The addition law on elliptic curves

Let $E$ be an elliptic curve defined over ${\mathbb{Q}}$. We have seen that a line $L$ with rational slope passing through one rational point on $E$ need not intersect $E$ in rational points only. But if $L$ passes through two rational points on $E$, then the third intersection point must be rational. This is because a cubic polynomial with two rational roots must have all its roots rational. One caveat is required, however: in order to be guaranteed to have three intersection points, one must interpret intersections in the sense of Bezout's Theorem; in other words, one really should work in the projective plane ${\mathbb{P}}^2$ over the complex numbers, and count intersection points with multiplicities. It turns out that among all the points at infinity in the projective plane, only one is on the elliptic curve; i.e., the line at infinity intersects $E$ only in one point (with multiplicity 3, though!)

For an example, let us go back to the elliptic curve $E$ of the previous section with equation $y^2=x(x+5)(x-5)$. Let us find the third intersection point $U$ of $E$ with the line $L$ through $S=(-4,6)$ and $T=(0,0)$. The equation of $L$ is $y=(-3/2)x$, so the $x$-coordinates of the points in $E \cap L$ are solutions to

$$[(-3/2)x]^2 = x(x+5)(x-5)$$

$$= x^3 - (9/4) x^2 - 25 x$$ 0

$$= x(x+4)(x-25/4).$$ 0

As usual, the factors $x$ and $x+4$ had to be there, because $S$ and $T$ are in $E \cap L$. Now we know that the $x$-coordinate of $U$ is $25/4$, and using the equation of $L$ we find that $U=(25/4,-75/8)$.

Using this operation of taking two rational points and producing a third, we can develop a way to ``add'' two points. One says that the set of rational points on $E$ can be given the structure of an abelian group. This means that there is an operation $+$ that takes two rational points $P,Q$ on $E$ and produces a new rational point $P+Q$ on $E$, such that the following axioms are satisfied:

• $(P+Q)+R = P + (Q+R)$ for all rational points $P,Q,R$ on $E$.
• There exists a rational point $O$ on $E$ such that $P+O=P$ and $O+P=P$ for all rational points $P$ on $E$.
• For any rational point $P$ on $E$ there exists a point $Q$ (also called $-P$) such that $P+Q=O$ and $Q+P=O$.
• $P+Q=Q+P$ for all rational points $P$ and $Q$ on $E$.
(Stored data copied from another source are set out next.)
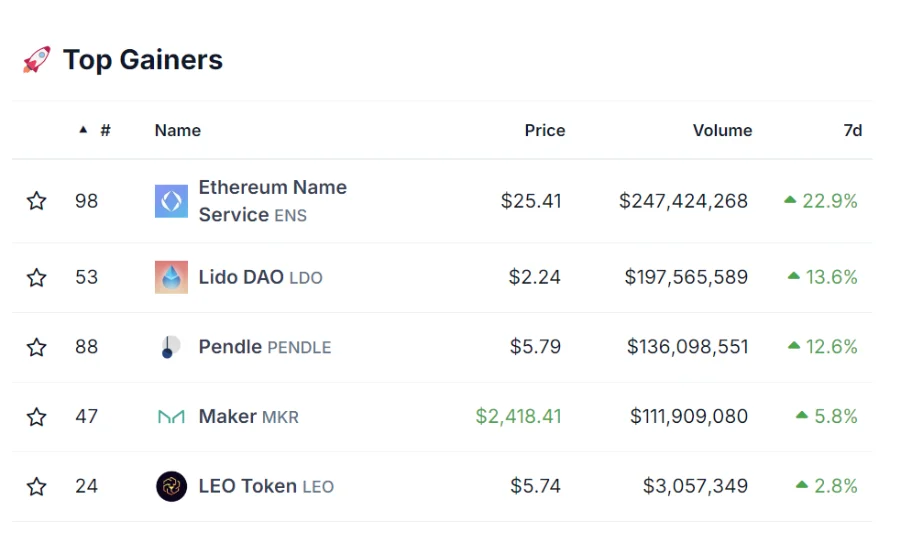Sort table by Volume column
This screenshot has width=900, height=560.
tap(722, 130)
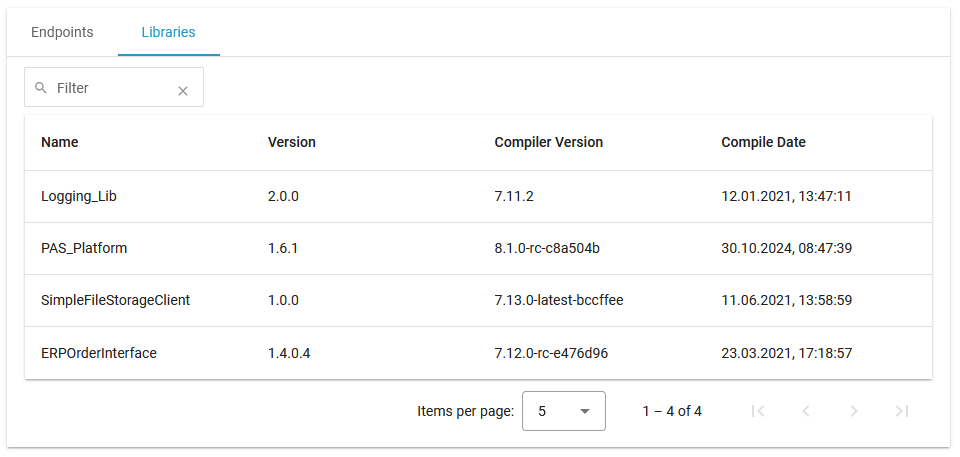Click the Compile Date column header
This screenshot has width=960, height=457.
[763, 142]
The specific addition rule on the elliptic curve is characterized by the following rules:

1. The point $O$ mentioned in the abelian group axioms is the unique point on $E$ at infinity mentioned earlier.

2. If a line $L$ intersects $E$ in three rational points $P,Q,R$ (listed with multiplicity), then $P+Q+R=O$.
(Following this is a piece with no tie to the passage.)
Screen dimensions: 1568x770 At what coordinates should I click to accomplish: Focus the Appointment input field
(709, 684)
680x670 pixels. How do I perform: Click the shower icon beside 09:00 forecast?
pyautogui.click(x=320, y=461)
Note: a line passes through $O$ if and only if it is vertical or is the ``line at infinity.''

As an example, let us compute $S+T$, where $S=(-4,6)$ and $T=(0,0)$. We already found that the line $y=(-3/2)x$ intersects $E$ in the points $S$, $T$, and $U=(25/4,-75/8)$. Therefore, by Rule 2, $S+T+U=0$. Thus $S+T=-U$. The vertical line $x=25/4$ intersects $E$ in the three points $U$, $V=(25/4,75/8)$ and $O$, so $U+V+O=O$. Hence $V=-U$, so $S+T=V=(25/4,75/8)$.

In general, the recipe for adding two points $A$ and $B$ on an elliptic curve $E$ is as follows: draw the line $L$ through $A$ and $B$. (If $A=B$, draw the line tangent to $E$ at $A$, in order to get a line that intersects $E$ at $A$ with multiplicity at least 2.) Find a third point $C$ such that $L \cap E$ consists of $A$, $B$, and $C$ (listed with multiplicity if necessary). If $C=O$, then $A+B$ equals $O$; if $C \not=O$, $A+B$ equals the reflection of $C$ in the $x$-axis.